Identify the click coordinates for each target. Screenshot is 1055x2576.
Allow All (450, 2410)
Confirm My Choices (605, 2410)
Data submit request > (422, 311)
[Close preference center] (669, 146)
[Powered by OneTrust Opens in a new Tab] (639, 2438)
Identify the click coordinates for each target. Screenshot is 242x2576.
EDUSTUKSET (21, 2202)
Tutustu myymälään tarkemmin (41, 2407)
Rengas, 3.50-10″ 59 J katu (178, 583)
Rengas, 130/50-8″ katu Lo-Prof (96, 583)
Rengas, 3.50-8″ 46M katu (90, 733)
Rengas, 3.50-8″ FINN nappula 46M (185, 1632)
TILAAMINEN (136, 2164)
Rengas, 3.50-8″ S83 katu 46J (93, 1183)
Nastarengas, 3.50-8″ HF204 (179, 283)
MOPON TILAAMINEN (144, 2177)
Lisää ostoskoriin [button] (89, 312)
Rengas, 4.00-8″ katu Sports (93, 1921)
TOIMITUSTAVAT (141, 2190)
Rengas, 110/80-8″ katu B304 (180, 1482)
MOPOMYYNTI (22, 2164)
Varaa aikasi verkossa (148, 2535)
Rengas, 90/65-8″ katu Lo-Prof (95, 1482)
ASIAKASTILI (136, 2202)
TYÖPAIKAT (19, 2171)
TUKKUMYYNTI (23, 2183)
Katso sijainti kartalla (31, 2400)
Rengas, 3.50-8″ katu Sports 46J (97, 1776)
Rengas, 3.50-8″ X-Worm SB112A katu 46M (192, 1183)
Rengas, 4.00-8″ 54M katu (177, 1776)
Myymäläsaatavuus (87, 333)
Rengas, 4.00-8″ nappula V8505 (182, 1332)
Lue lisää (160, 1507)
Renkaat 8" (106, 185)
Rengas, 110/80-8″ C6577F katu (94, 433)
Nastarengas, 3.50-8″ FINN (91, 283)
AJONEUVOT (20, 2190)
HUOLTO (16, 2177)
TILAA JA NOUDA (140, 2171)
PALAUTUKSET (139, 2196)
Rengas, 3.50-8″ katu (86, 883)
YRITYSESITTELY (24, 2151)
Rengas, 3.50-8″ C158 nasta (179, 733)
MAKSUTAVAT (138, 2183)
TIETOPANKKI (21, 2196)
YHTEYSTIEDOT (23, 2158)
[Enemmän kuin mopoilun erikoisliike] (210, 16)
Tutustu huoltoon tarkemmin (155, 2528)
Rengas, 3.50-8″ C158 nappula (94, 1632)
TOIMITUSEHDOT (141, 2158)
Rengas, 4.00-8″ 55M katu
★ ★ ★ ★ ★ ★ ★
* ABOUT THIS EXERCISE *
Repeat each record verbatim.

* REPLY TO THE TASK *
Identify the click coordinates for each target. Screenshot is 1055x2576.
Allow All (450, 2410)
Confirm My Choices (605, 2410)
Data submit request > (422, 311)
[Close preference center] (669, 146)
[Powered by OneTrust Opens in a new Tab] (639, 2438)
Identify the click coordinates for each target. Screenshot is 242x2576.
EDUSTUKSET (21, 2202)
Tutustu myymälään tarkemmin (41, 2407)
Rengas, 3.50-10″ 59 J katu (178, 583)
Rengas, 130/50-8″ katu Lo-Prof (96, 583)
Rengas, 3.50-8″ 46M katu (90, 733)
Rengas, 3.50-8″ FINN nappula 46M (185, 1632)
TILAAMINEN (136, 2164)
Rengas, 3.50-8″ S83 katu 46J (93, 1183)
Nastarengas, 3.50-8″ HF204 (179, 283)
MOPON TILAAMINEN (144, 2177)
Lisää ostoskoriin [button] (89, 312)
Rengas, 4.00-8″ katu Sports (93, 1921)
TOIMITUSTAVAT (141, 2190)
Rengas, 110/80-8″ katu B304 (180, 1482)
MOPOMYYNTI (22, 2164)
Varaa aikasi verkossa (148, 2535)
Rengas, 90/65-8″ katu Lo-Prof (95, 1482)
ASIAKASTILI (136, 2202)
TYÖPAIKAT (19, 2171)
TUKKUMYYNTI (23, 2183)
Katso sijainti kartalla (31, 2400)
Rengas, 3.50-8″ katu Sports 46J (97, 1776)
Rengas, 3.50-8″ X-Worm SB112A katu 46M (192, 1183)
Rengas, 4.00-8″ 54M katu (177, 1776)
Myymäläsaatavuus (87, 333)
Rengas, 4.00-8″ nappula V8505 (182, 1332)
Lue lisää (160, 1507)
Renkaat 8" (106, 185)
Rengas, 110/80-8″ C6577F katu (94, 433)
Nastarengas, 3.50-8″ FINN (91, 283)
AJONEUVOT (20, 2190)
HUOLTO (16, 2177)
TILAA JA NOUDA (140, 2171)
PALAUTUKSET (139, 2196)
Rengas, 3.50-8″ katu (86, 883)
YRITYSESITTELY (24, 2151)
Rengas, 3.50-8″ C158 nasta (179, 733)
MAKSUTAVAT (138, 2183)
TIETOPANKKI (21, 2196)
YHTEYSTIEDOT (23, 2158)
[Enemmän kuin mopoilun erikoisliike] (210, 16)
Tutustu huoltoon tarkemmin (155, 2528)
Rengas, 3.50-8″ C158 nappula (94, 1632)
TOIMITUSEHDOT (141, 2158)
Rengas, 4.00-8″ 55M katu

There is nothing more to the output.